O professor Rodrigo Aquino, líder do Grupo de Estudos e Pesquisa em Ciências no Futebol da Ufes, um dos 10 cientistas do esporte da América Latina com maior número de publicações relacionadas ao futebol, apontou que são as escolhas diárias, muitas vezes silenciosas e solitárias, que definem quem consegue seguir em alto nível por mais tempo.
“Não se trata de fórmulas prontas ou “receitas de sucesso”. O diferencial está justamente na constância. É essa regularidade, quase invisível aos olhos de quem vê apenas o treino ou a competição, que realmente sustenta uma carreira de alto rendimento. E é por isso que tão poucos conseguem se manter no topo. Além do preparo físico e técnico-tático, é preciso ter muita força mental, foco e comprometimento”.
Essa gestão profissional da carreira, antes rara, agora é um diferencial decisivo. Desde as categorias de base, é necessário investir em fisioterapia, nutrição, treinamentos personalizados e descanso adequado. Os clubes estão cada vez mais preocupados em não esgotar o seu plantel e, hoje, buscam uma metodologia de treinamento que cause o menor dano possível e preserve os atletas. O cientista acredita que não é somente começar mais cedo, mas ter uma formação de base.
“Não existe exatamente uma “idade limite”, mas é fundamental que a carreira de um(a) jogador(a) de futebol respeite algumas etapas de desenvolvimento. A literatura científica, especialmente os estudos do pesquisador canadense Jean Côté, uma referência internacional na Ciência do Esporte, aponta que o caminho até o alto rendimento geralmente envolve duas fases principais: os anos de experimentação: normalmente iniciados por volta dos seis anos de idade, e os anos de investimento: iniciam-se, em geral, entre os 10 e 11 anos, com uma dedicação mais consistente”, disse Aquino.
Ele também listou alguns avanços baseados em estudos atualizados que tem se mostrado eficaz para prolongar a vida útil no esporte de alto rendimento.
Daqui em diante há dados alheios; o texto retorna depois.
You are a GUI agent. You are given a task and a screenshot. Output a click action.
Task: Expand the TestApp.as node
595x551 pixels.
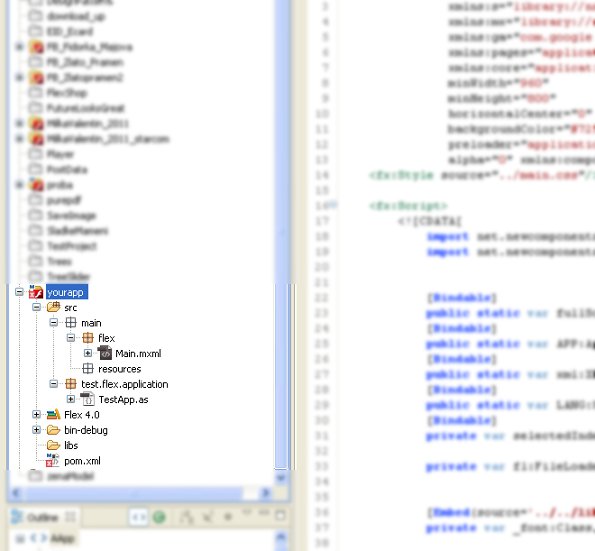coord(71,399)
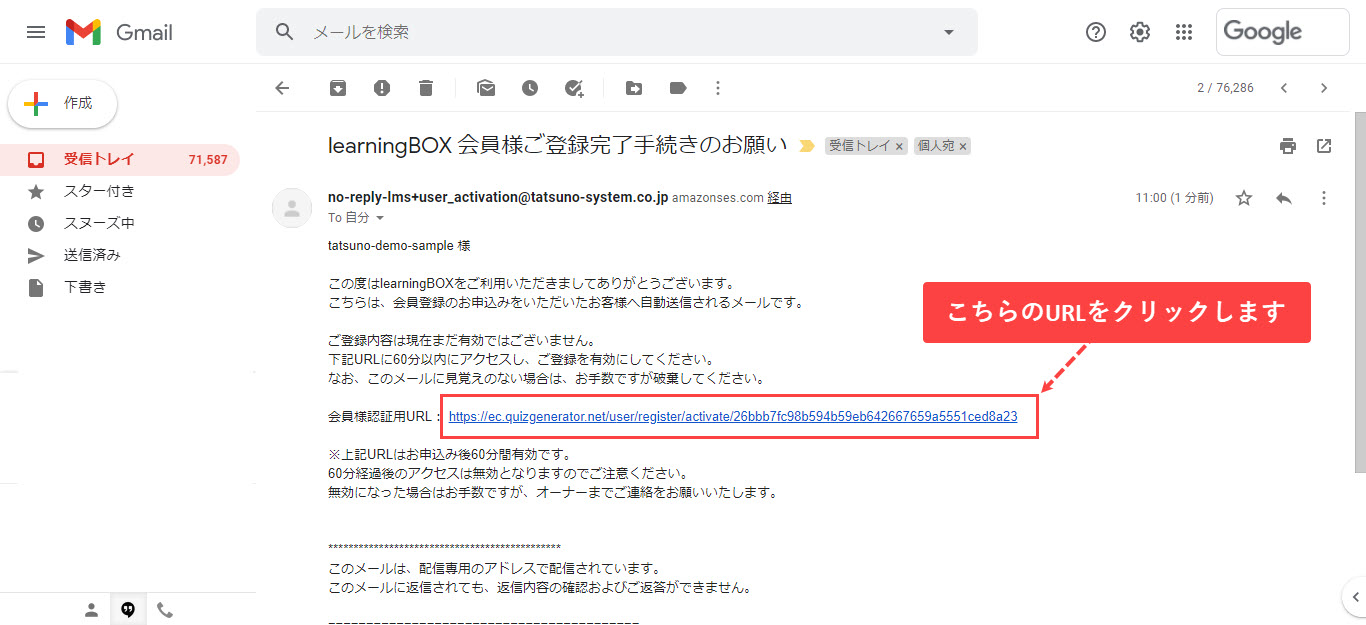
Task: Open the learningBOX activation URL link
Action: pos(732,416)
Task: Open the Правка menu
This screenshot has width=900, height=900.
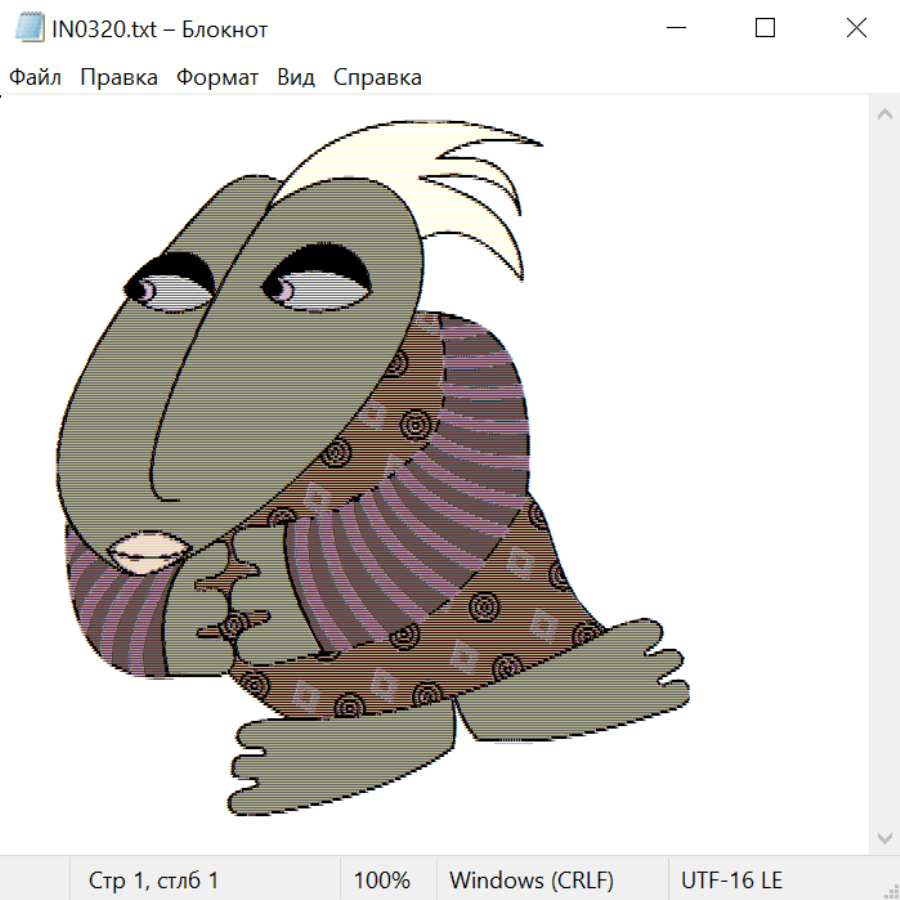Action: coord(119,78)
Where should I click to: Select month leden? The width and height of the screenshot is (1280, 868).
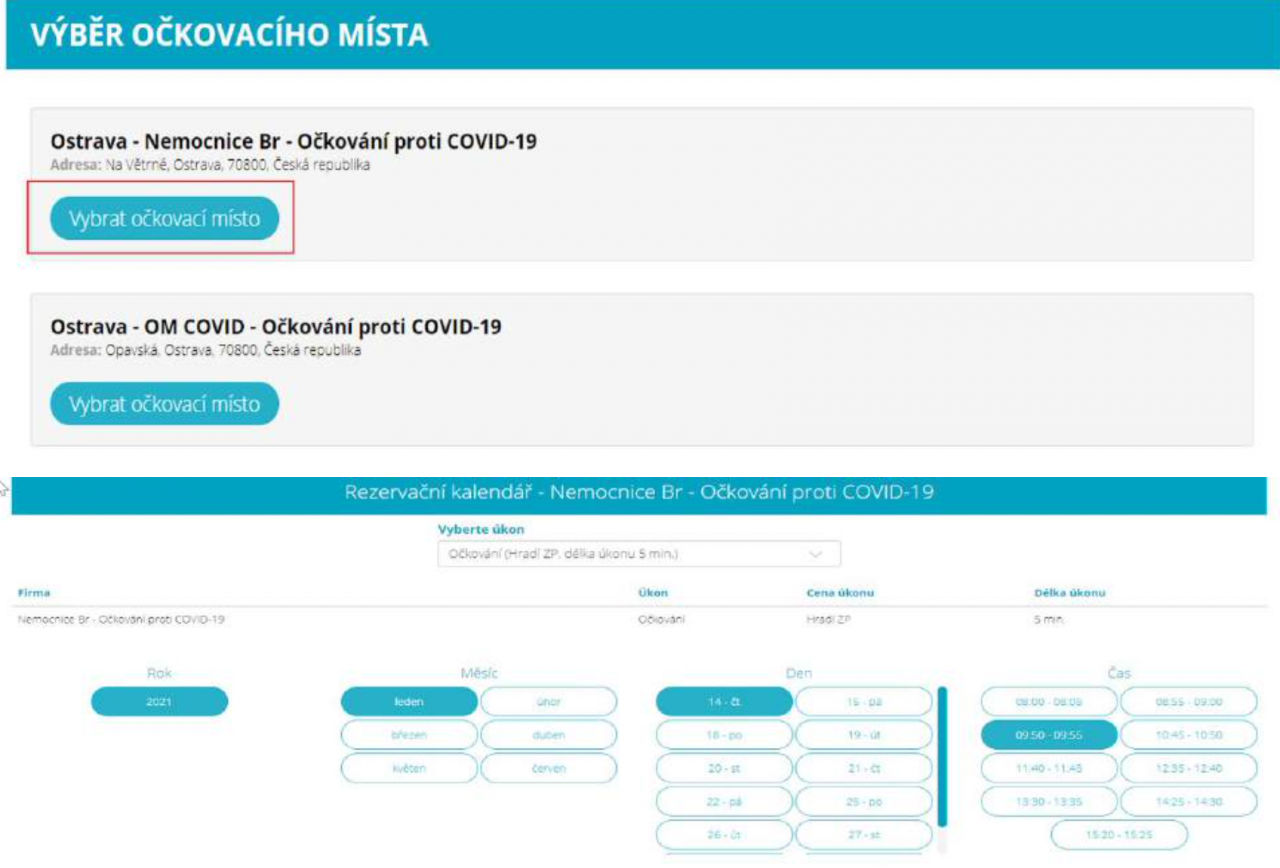click(409, 702)
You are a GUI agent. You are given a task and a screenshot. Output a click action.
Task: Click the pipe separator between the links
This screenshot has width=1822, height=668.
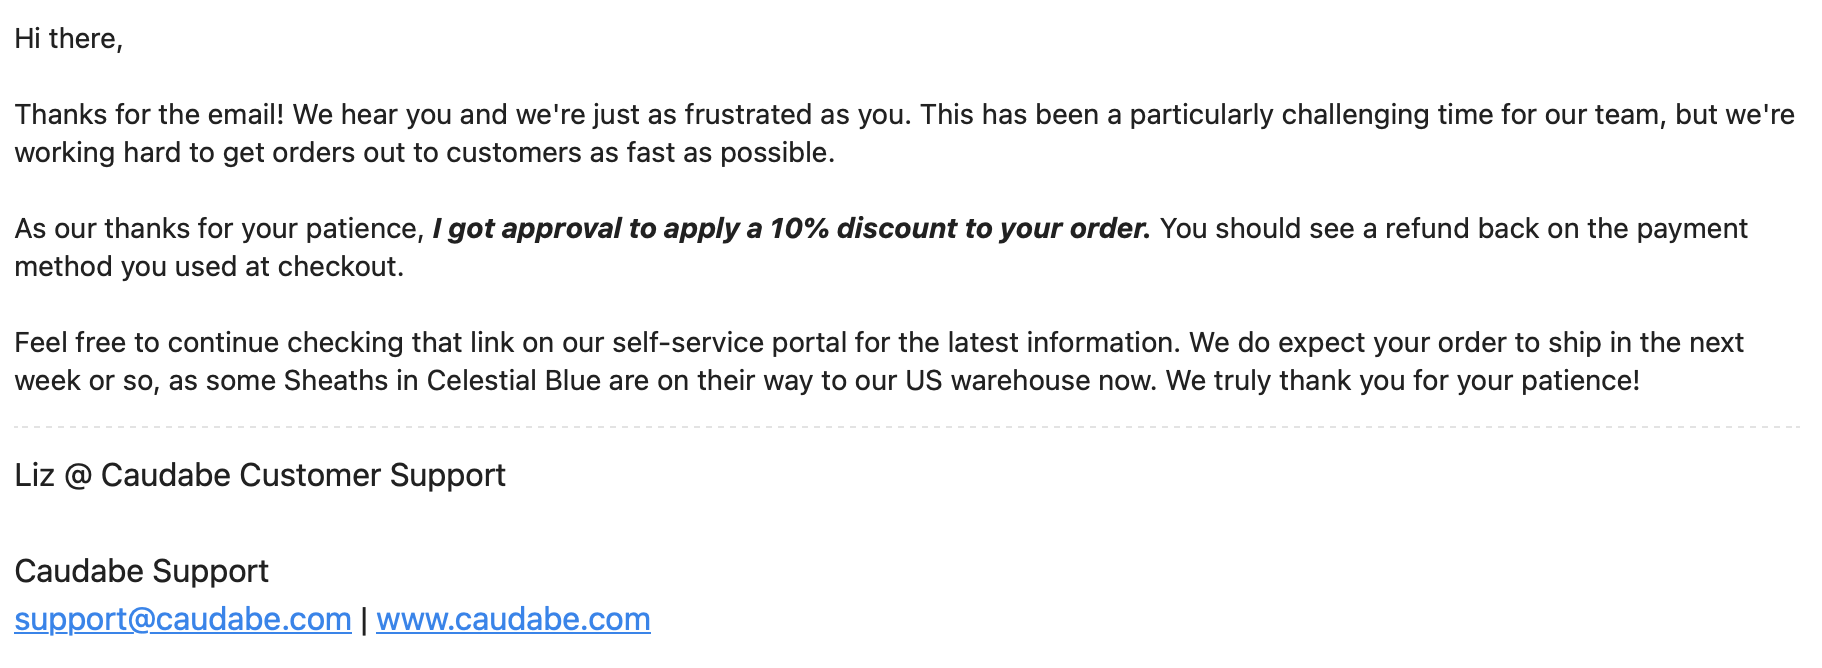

“Isso se deve a uma combinação de fatores científicos e tecnológicos: o controle individualizado da carga de treinamento; a nutrição e suplementação esportiva personalizada; e as metodologias de treinamento. Hoje, treina-se com base em evidências científicas, inclusive, no que diz respeito à força e potência muscular. Há uma verdadeira revolução nas estratégias de recuperação. Atletas de elite contam com recursos como compressão pneumática, fotobiomodulação, imersões em água fria ou quente, estimulação elétrica neuromuscular, técnicas de regulação emocional, cuidados com o sono e muito mais”.
A geração de 80 e 90 do Brasil é reconhecida pela capacidade técnica diferenciada, ainda que sua capacidade física seja limitada, o que é compensado com atalhos técnicos. Afinal, a genética seria o principal fator desse sucesso? Para o professor não. “Venho desenvolvendo pesquisas e reflexões a partir de uma perspectiva que rompe com a ideia de que o talento esportivo é algo exclusivamente inato. Em vez disso, defendo que o desempenho de alto nível e, mais desafiador ainda, a permanência nesse patamar ao longo dos anos depende, sobretudo, da interação entre o sujeito e o ambiente. Quando analisamos a trajetória de atletas veteranos(as) de elite, é comum encontrarmos histórias marcadas não por “genes excepcionais”, mas por uma combinação de esforço, consistência, aprendizado ao longo do tempo e boas condições de desenvolvimento.”, explicou.